» Instructions to follow
Your output should be exactly the lines from the one containing "Where should I" through the final line of the following data, please, with no pictures.

Dataset entries:
<<<<
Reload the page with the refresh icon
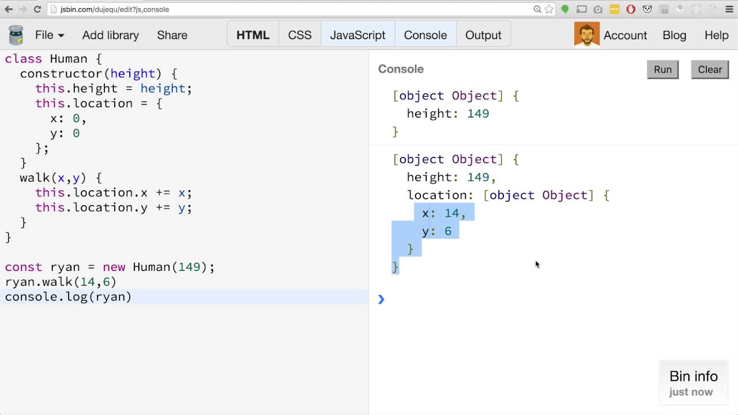 (x=37, y=9)
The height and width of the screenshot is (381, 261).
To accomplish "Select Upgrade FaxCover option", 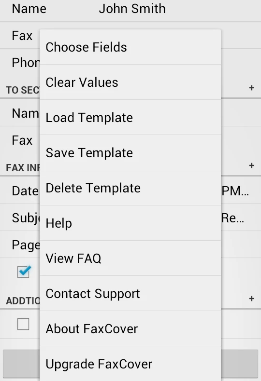I will [130, 364].
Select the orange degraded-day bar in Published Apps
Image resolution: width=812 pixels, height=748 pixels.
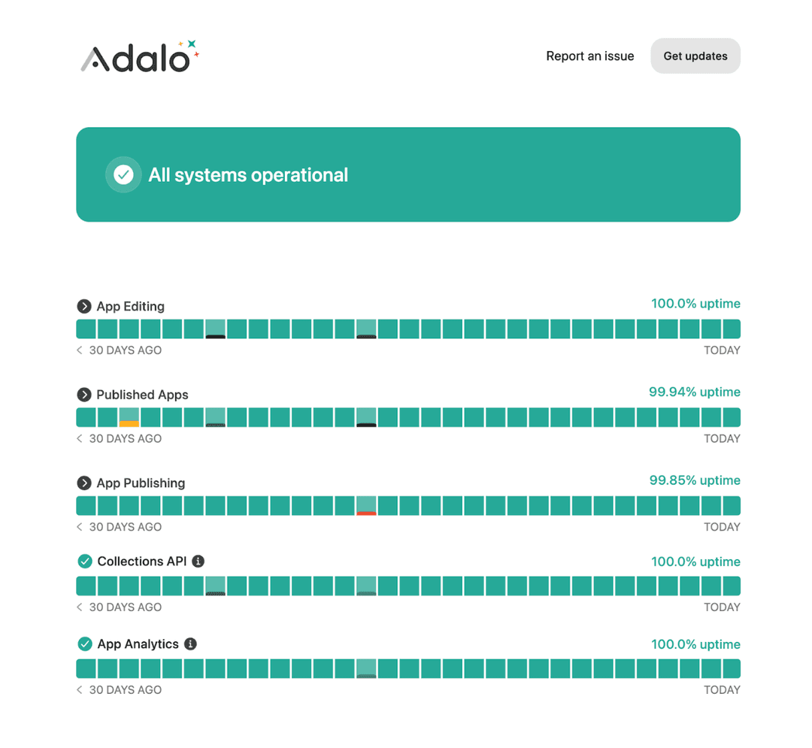(129, 417)
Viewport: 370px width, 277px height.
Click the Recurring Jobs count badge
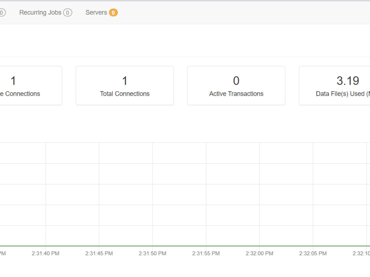[68, 12]
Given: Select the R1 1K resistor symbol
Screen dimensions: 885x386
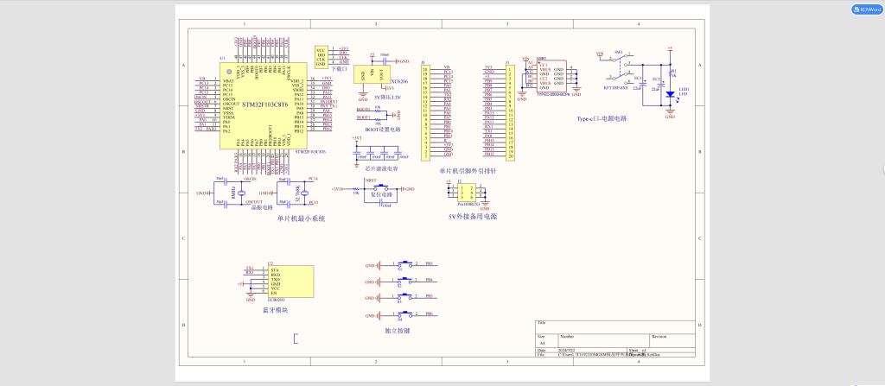Looking at the screenshot, I should (x=670, y=73).
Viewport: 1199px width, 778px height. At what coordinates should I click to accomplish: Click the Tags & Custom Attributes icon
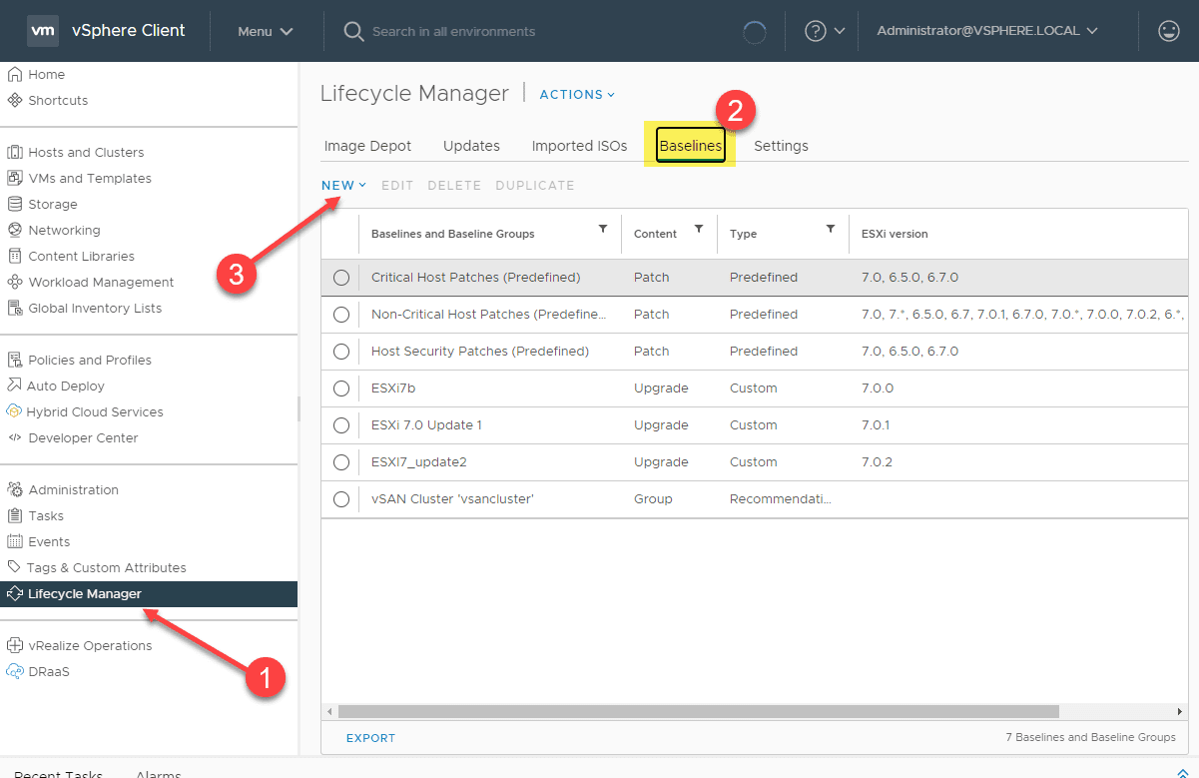coord(15,568)

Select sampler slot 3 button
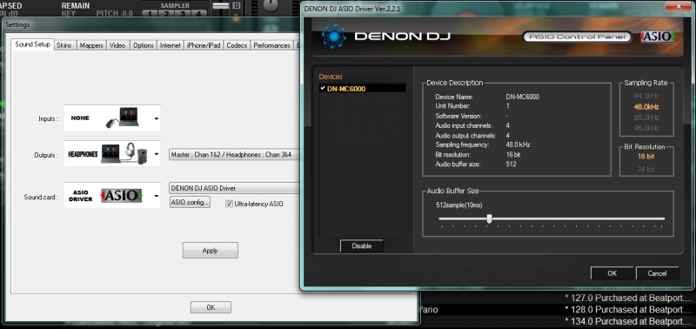point(182,13)
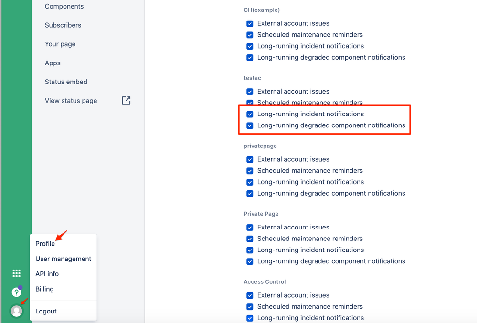The width and height of the screenshot is (477, 323).
Task: Navigate to the Components section
Action: point(64,6)
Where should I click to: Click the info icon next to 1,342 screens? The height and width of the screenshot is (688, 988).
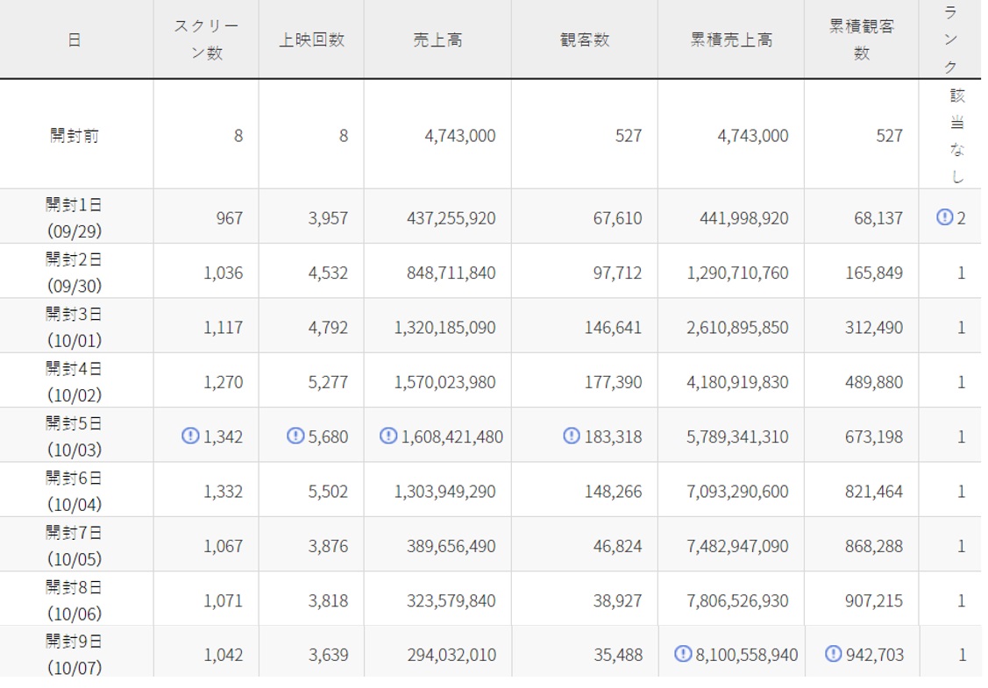(x=189, y=436)
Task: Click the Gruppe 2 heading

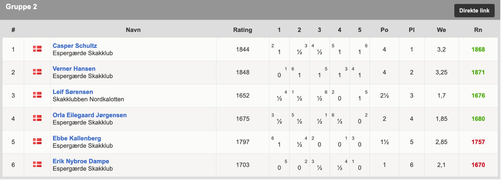Action: (21, 7)
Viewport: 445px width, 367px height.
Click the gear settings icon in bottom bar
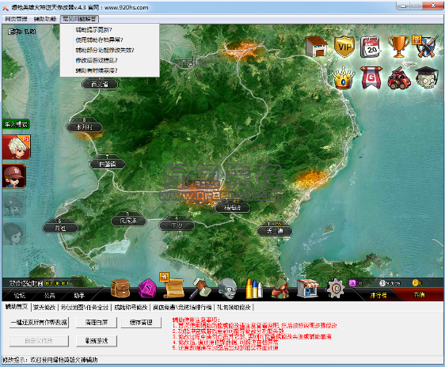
>>>>
» Output
Where should I click to: Click the info icon next to 1,342 screens? The height and width of the screenshot is (688, 988).
(x=189, y=436)
Task: Click the Gruppe 2 heading

Action: (21, 7)
Viewport: 445px width, 367px height.
Click the gear settings icon in bottom bar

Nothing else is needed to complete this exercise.